Si stima che la siccità abbia portato alla perdita di 983.000 ettari di mais e la produzione di cereali si sia ridotta del 53%. Le risorse idriche sono esaurite, il cibo è scarso e i prezzi sono alle stelle. Nel 2024 è stato dichiaro lo stato di emergenza nazionale.
I dati allarmanti
- 6 milioni di persone stanno soffrendo la fame;
- oltre 3 bambini su 10 con meno di 5 anni sono malnutriti;
- 418.000 persone con disabilità hanno bisogno di assistenza umanitaria.
L’impatto è sproporzionato
Nelle crisi climatiche e umanitarie donne, bambine e persone con disabilità sono colpite in modo sproporzionato.
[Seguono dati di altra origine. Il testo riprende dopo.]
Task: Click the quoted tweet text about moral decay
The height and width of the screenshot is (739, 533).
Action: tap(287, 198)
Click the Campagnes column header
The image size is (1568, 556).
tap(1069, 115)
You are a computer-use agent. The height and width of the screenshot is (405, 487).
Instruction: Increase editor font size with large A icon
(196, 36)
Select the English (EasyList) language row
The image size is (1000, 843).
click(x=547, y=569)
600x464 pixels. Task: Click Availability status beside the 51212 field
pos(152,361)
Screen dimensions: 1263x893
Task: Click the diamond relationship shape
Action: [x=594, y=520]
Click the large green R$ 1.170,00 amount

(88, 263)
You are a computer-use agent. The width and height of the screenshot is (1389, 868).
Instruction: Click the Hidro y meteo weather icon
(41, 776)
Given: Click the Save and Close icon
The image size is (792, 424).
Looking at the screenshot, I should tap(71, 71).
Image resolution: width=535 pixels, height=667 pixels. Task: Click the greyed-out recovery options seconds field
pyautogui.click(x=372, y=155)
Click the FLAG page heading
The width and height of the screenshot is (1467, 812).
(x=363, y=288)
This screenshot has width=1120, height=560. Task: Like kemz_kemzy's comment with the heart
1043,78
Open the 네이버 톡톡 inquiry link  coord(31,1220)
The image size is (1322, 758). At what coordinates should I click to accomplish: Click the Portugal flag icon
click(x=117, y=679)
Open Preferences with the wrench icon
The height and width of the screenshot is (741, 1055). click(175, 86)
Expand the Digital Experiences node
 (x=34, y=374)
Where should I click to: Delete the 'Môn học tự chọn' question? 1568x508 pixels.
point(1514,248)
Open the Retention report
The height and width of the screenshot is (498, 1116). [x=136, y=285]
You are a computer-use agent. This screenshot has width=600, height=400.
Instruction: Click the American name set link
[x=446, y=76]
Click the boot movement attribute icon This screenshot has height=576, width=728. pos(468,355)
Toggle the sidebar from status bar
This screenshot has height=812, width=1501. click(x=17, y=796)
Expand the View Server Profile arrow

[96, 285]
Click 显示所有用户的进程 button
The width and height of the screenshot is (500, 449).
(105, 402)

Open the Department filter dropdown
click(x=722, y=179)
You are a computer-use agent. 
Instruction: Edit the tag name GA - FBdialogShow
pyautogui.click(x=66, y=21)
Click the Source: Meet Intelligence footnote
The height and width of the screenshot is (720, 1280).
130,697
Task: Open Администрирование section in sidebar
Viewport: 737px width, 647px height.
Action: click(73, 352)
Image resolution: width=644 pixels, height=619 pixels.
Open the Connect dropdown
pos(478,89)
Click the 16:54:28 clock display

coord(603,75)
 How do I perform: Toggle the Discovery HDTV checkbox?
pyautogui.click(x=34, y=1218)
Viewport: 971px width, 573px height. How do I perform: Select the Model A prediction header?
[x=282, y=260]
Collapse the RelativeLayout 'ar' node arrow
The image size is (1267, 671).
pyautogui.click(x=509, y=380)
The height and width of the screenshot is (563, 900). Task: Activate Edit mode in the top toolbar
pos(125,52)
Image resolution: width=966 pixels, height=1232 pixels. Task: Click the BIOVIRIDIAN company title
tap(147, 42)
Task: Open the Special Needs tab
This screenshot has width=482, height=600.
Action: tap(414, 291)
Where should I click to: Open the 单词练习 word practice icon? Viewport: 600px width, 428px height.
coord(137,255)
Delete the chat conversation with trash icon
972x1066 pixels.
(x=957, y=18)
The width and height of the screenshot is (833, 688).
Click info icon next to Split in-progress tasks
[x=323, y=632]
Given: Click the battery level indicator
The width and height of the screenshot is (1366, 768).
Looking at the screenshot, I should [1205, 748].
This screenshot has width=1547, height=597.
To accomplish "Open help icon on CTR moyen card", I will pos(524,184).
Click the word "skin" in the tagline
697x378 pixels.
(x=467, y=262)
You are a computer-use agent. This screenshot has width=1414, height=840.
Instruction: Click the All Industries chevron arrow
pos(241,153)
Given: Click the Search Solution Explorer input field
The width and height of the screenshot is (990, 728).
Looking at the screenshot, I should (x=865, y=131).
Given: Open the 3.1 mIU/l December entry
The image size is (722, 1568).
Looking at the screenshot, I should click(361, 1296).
Il carico famigliare grava unicamente su donne e bambine che, nei periodi di siccità, sono costrette a percorrere lunghe distanze in cerca di acqua e cibo. Aumenta l’abbandono scolastico e si registra anche un numero maggiore di casi di violenza di genere.
Le persone con disabilità rappresentano un altro gruppo profondamente svantaggiato. Si stima che in Zambia circa l’11% degli adulti e il 4,4% dei bambini viva con una qualche forma di disabilità (visiva, uditiva, motoria, intellettiva, psicosociale). La maggior parte di loro vive in condizioni di povertà estrema, spesso esclusa dal mercato del lavoro, dall’istruzione e dall’accesso a servizi sanitari adeguati. Lo stigma è tuttora radicato e porta all’isolamento e alla discriminazione.

L’intervento di CBM Italia
“AIMZambia” è un progetto internazionale triennale che interessa le aree più colpite dalla crisi: Southern, Western, Central e Lusaka.
Il ruolo chiave di CBM Italia riguarda aiuti e assistenza per le persone più vulnerabili come donne in gravidanza e allattamento, bambini sotto i cinque anni e persone con disabilità.
In particolare il progetto ha questi obiettivi:
- Fornitura a circa 150 persone con disabilità di ausili (sedie a rotelle, occhiali correttivi, bastoni, strumenti adattati) e formazione sull’uso e la manutenzione.
- Implementare misure di accessibilità (materiali in Braille, a caratteri grandi, o adattati a disabilità sensoriali e intellettive) per assicurare l’inclusione e la partecipazione attiva delle persone con disabilità.
- Servizi di supporto psicosociale, protezione dell’infanzia, prevenzione della violenza e rafforzamento dei percorsi di segnalazione dei casi verso operatori specializzati.
- Sensibilizzare sull’azione umanitaria inclusiva, sull’inclusione della disabilità e sulla prevenzione della violenza di genere.
- Migliorare lo stato di sicurezza alimentare, garantire l’accesso all’acqua sicura e potabile e rafforzare i servizi igienico-sanitari nelle comunità e nelle scuole.
L’intero progetto raggiungerà direttamente 66.309 persone per le attività di nutrizione, 37.240 per attività di WASH, 1.828 persone per le attività di protezione.
L’intera popolazione residente nei 7 distretti (circa 1.673.315 persone) beneficerà indirettamente dell’intervento.